The Rio de Janeiro-based miner will report second-quarter output of 86 million metric tons, including third-party purchases, according to the average estimate of five analysts surveyed by Bloomberg. That compares with a second-quarter record of 89.3 million a year earlier, and 77.5 million in the first quarter, when Vale’s production is typically lower.
The numbers don’t include production from Vale’s Samarco Mineracao SA joint venture. That mine in southeastern Brazil, co-owned by Melbourne-based BHP Billiton Ltd., was shut in November after a tailings dam burst, killing as many as 19 people, polluting nearby waterways and confronting the companies with potentially billions of dollars in damages.
Vale has warned that the overall performance of its Mariana mining hub in southeastern Brazil was suffering as a result of the accident that’s been widely called the country’s worst environmental disaster. The miner said in its first-quarter production report that the Samarco closure had reduced output in the rest of the regional hub by 48 percent compared with a year earlier.

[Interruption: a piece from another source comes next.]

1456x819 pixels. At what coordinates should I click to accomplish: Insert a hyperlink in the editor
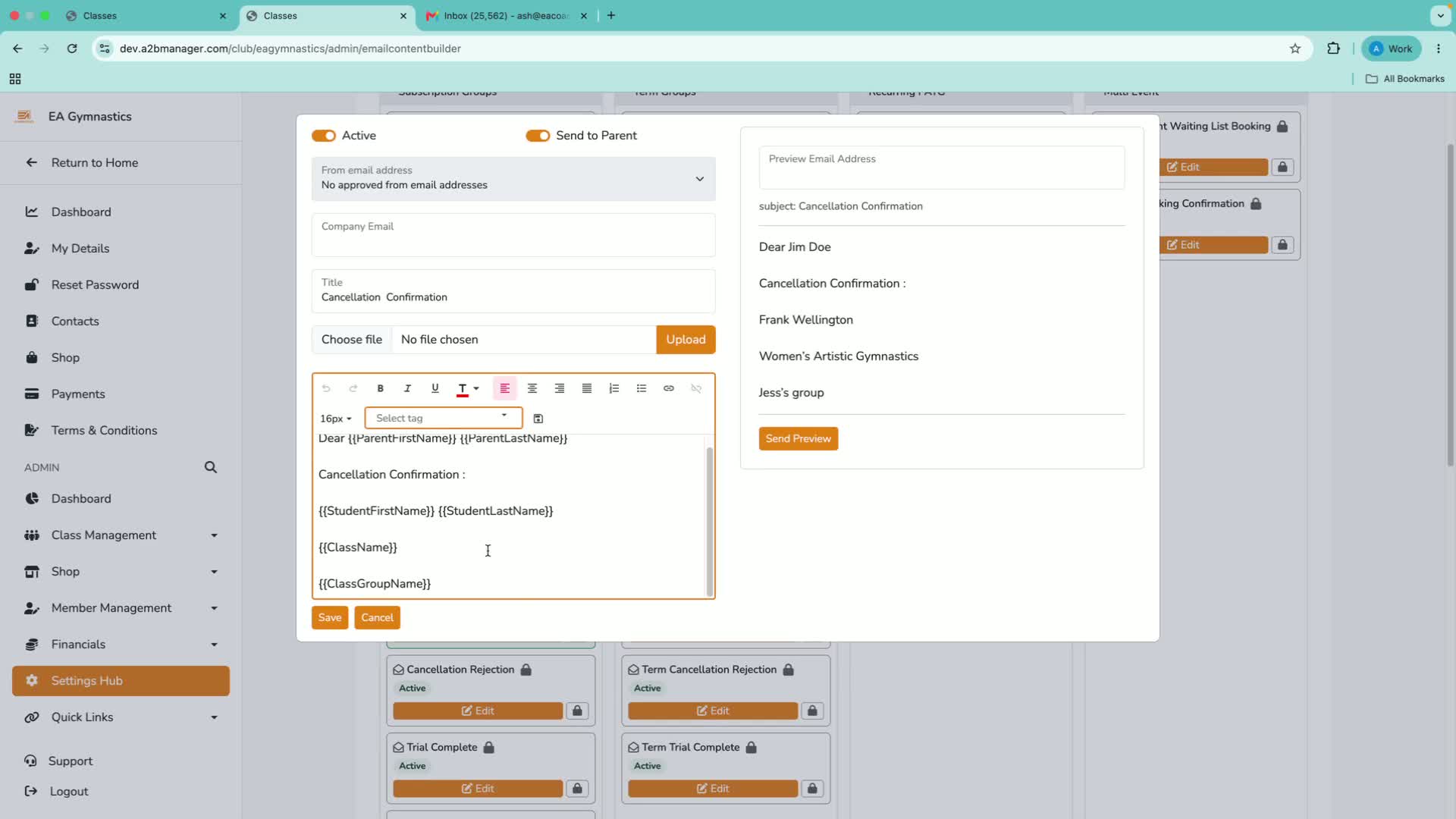(x=668, y=388)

“Samarco’s closure indirectly caused the shutdown of some of Vale’s other operations that are close to the mine,” Glauco Legat, an analyst at GBM Research in Santiago, said in a telephone interview. “The company is increasing production in the northern system but it should still report lower numbers than last year’s second quarter, when considering the impact of these interruptions.”
Vale’s relatively lower second-quarter production doesn’t necessarily signal a slowdown as Brazil on the whole shipped 5.7 percent more of the steelmaking ingredient in the first of half of this year, according to Bloomberg Intelligence.

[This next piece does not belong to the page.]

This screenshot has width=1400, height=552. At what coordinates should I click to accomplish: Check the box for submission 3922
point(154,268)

The company has been sticking with a strategy of expanding into a supply glut to gain market share from higher-cost producers. The company has benefited as prices rallied 28 percent this year, bolstering profits after last year’s commodities rout. Ore with 62 percent content delivered to Qingdao surpassed $70 a ton in April, but has since receded, closing just under $56 a ton on Wednesday, according to Metal Bulletin Ltd. data.
Vale’s shares, which have gained 35 percent this year, rose 0.8 percent to 13.79 reais as of 11:52 a.m. in Sao Paulo.

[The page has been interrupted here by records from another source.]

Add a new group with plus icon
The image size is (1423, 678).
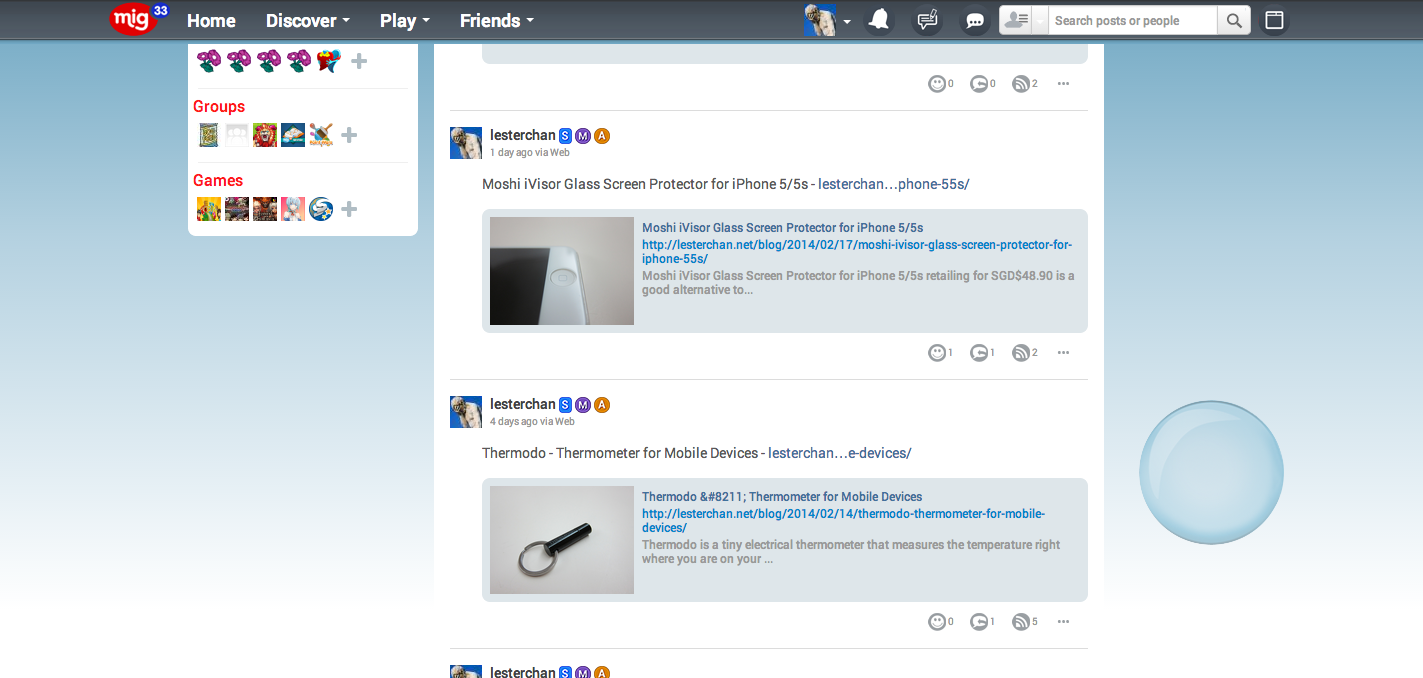349,135
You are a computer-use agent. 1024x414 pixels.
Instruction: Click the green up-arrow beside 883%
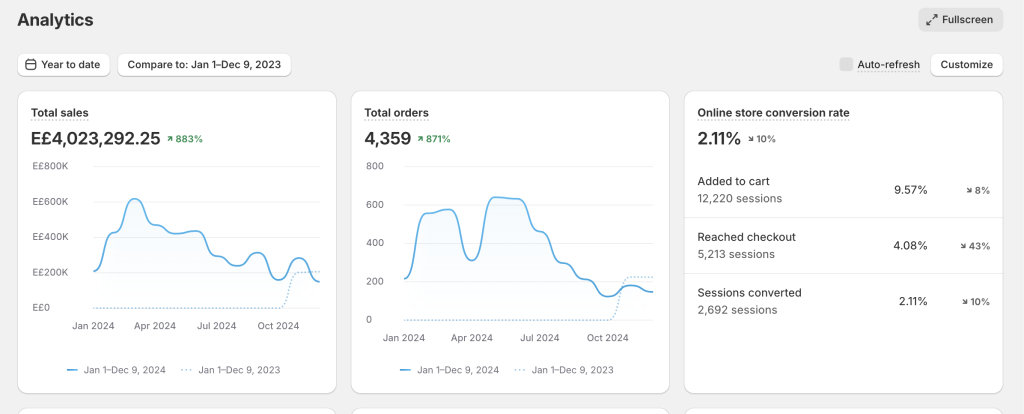(170, 139)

Vale’s two main rivals, Rio Tinto Group and BHP, also have been increasing output. Rio, which boasts the world’s lowest-cost supply, increased second-quarter production by 7 percent to 85.3 million tons, the London-based company said this week. BHP said Wednesday its production in the same three months declined 7 percent to 55.6 million tons from a year earlier after the start of a maintenance program along its Australian railroad curbed some output.
In Vale’s first-quarter report, it said it was on pace to hit the lower end of its 340 million to 350 million ton output guidance for the year. The company plans to ramp up production at its S11D mine in Carajas, the industry’s biggest development project, while also considering selling off stakes in its core assets.
In June, Vale held talks about a potential sale of a minority stake in its iron-ore assets, according to people familiar with the matter, as the company attempts to raise about $10 billion through next year to reduce debt.
Vale is scheduled to release production numbers before regular trading begins Thursday in Sao Paulo and post its second-quarter earnings report on July 28.